Tags
appreciation, awakening, Break ups, darkness, depression, heartbreak, hope, Life, light, love, nature, regret, suicide
Heartbreak is usually associated with your darkest hour. Closed curtains, staying inside, and overall DARKNESS.
I would never have predicted this period of extreme depth would bring me to my AWAKENING. I am currently living with a new set of eyes. Never have I appreciated the beauty of Nature. From rain, to sunshine, ocean, to forest, when did all these colors become so vibrant and breathtaking?
You see, I loved with all my heart and my heart was broken. Letting go of someone you love is never easy, but through all my pain, I awoke from my darkness, only to realize my entire life up till this heartbreak was in complete darkness. Being shattered was like throwing a rock at my little black world made of glass. I couldn’t see the beauty of the world, but now I can. I wanted to be perfect, I wanted to be liked, I wanted to be rich and I wanted it to be easy. I see the error in my ways, and it is horribly clear to me, how most people continue to live in this “darkness” and cannot see the beauty in the world they deny. Constantly chasing things and ideals that do not matter, and wanting things with no value. Do they ever take the time, to stop and notice the roses that started to bloom, or warmth of a slow falling sunset? This is the GIFT of Love. When you open your heart to someone completely and risk everything your reward is not necessarily a ticket to forever town with that person.
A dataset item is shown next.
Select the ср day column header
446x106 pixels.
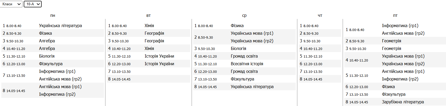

For some people it is a ticket to a NEW you. You will emerge from this event as a butterfly, filled with color and beauty! I am now painfully aware of what matters in life.
I want to LIVE, not simply exist day by day. My Pain has given me a swap. I fear less, because I have lost. Nothing makes me laugh more than people who live in FEAR of everything. Whether it be Gluten, dairy, whey, soy, bacteria, life, are you ever going to start to live? Why are you so worried about the length of life rather than the value of that life. I rather have a shorter life eating the most delicious food than a long life nibbling on no gluten, dairy, sugar, whey, soy, snack bars. Don’t get me wrong, I love eating healthy, organic foods. I believe in keeping fit and eating a balanced meal, but come on? It’s getting pretty ridiculous. This is also representative of how people live their lives. People are so calculative in their ways to never feel discomfort. Make money, work countless hours, buy nice cars, pretty clothes, save for your retirement. This is the life plan, work now live later. There has to come a time when you realize, is having a lot of security worth postponing your life? Are you doing what inspires you? If Heartbreak has taught me anything, never live your life believing you have tomorrow. Live every day to the fullest and have no regrets. After all, tomorrow is never promised to anyone.